Antonio Luis Terrones, filósofo especializado en debates tecnológicos y profesor de la Pontificia Universidad Católica del Ecuador, sostiene que la IA sí generará un cambio en las relaciones de trabajo y humanas. A pesar de ello, y en contra de los pesimistas, él dice que esto no implica necesariamente una crisis laboral, sino una oportunidad para generar nuevas fuentes de trabajo. “Es un nuevo escenario, un ‘humanismo tecnológico’, el cual implica afrontar el fenómeno tecnológico con una perspectiva de beneficio para las personas”, expresa.
En su ensayo, Fu-Lee vislumbra el mismo camino. Habla ya de un nuevo contrato social en el cual las relaciones interpersonales están atravesadas por una tecnología que constantemente pone a prueba nuestra capacidad de aprendizaje y de toma de decisiones.
A pesar de ello, en el trasfondo quedan latentes dos hechos que la IA no logrará superar (o por lo menos no se ha visto hasta ahora una solución teórica lo suficientemente satisfactoria al respecto): la resolución de conflictos ético-morales y la capacidad de generar lazos emocionales que no sean exclusivamente virtuales.
Sobre el primer punto, el mejor ejemplo proviene de los vehículos autónomos. Si bien su sistema de IA está diseñado para que puedan moverse libremente por las calles sin la necesidad de un conductor, en escenarios como el fallo de los frenos todavía queda en entredicho su inteligencia avanzada.

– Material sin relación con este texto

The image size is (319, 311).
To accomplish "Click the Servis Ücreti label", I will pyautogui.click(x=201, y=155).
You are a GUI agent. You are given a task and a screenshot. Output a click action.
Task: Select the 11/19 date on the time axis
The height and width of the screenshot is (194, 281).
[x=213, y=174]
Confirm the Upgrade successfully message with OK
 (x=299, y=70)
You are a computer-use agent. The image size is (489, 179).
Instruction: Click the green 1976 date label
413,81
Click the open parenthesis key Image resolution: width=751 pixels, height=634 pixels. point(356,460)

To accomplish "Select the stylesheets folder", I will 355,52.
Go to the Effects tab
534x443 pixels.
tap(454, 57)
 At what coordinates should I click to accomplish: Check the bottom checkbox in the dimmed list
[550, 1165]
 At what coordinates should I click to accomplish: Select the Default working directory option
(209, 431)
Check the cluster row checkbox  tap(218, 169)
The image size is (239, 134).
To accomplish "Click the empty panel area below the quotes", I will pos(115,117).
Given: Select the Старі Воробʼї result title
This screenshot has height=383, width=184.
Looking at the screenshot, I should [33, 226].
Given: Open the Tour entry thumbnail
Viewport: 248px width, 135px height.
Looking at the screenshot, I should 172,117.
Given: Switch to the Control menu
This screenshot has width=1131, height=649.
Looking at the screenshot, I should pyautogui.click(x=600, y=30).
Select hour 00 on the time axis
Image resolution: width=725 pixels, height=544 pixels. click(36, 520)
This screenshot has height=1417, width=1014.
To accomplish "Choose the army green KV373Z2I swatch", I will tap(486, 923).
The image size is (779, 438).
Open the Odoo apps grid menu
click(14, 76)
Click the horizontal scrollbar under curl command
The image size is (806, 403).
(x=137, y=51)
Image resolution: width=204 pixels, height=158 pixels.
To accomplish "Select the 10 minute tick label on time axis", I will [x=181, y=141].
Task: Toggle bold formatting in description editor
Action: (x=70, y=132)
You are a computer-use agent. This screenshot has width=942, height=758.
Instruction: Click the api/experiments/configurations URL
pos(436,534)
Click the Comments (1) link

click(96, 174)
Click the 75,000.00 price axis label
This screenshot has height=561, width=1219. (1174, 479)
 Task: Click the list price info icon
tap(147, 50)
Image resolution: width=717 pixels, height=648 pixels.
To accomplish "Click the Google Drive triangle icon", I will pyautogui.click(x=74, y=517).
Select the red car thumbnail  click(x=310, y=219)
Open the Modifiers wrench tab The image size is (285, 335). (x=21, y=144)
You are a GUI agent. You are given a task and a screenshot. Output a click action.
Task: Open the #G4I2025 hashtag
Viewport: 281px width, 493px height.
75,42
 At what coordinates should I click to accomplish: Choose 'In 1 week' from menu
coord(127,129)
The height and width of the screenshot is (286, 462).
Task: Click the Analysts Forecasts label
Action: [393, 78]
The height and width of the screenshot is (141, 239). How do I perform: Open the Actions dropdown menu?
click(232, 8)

Así lo demostró una investigación del 2016 en la cual los científicos preguntaron a las personas si comprarían un auto que matase a un pasajero con tal de salvar la vida de 10 personas que circulan por la vía. Aunque el algoritmo del bien mayor era el preferido por todos, pocos demostraron interés en adquirir un vehículo potencialmente peligroso para quienes están en su interior.
Sobre el segundo punto, el de los lazos emocionales, para la IA aún resulta casi imposible resolver las cuestiones que atañen a la naturaleza emocional humana. En una época en la que ya aparecen las primeras aplicaciones de parejas virtuales basadas en ‘chatbots’ (programas que chatean con el usuario), las preguntas y respuestas todavía son tan predeterminadas que restan aquella magia implícita en la interacción entre las personas.
No se puede negar que la IA es el gran salto hacia un mundo con avances tecnológicos extremadamente veloces, en el cual una respuesta es el resultado del análisis de todas las variables. Pero incluso en ese extremo de conocerlo todo e intentar resolverlo todo, la AI puede caer en el error de aprender lo malo y ser utilizada con fines éticamente reprochables y que pongan en riesgo a la propia humanidad.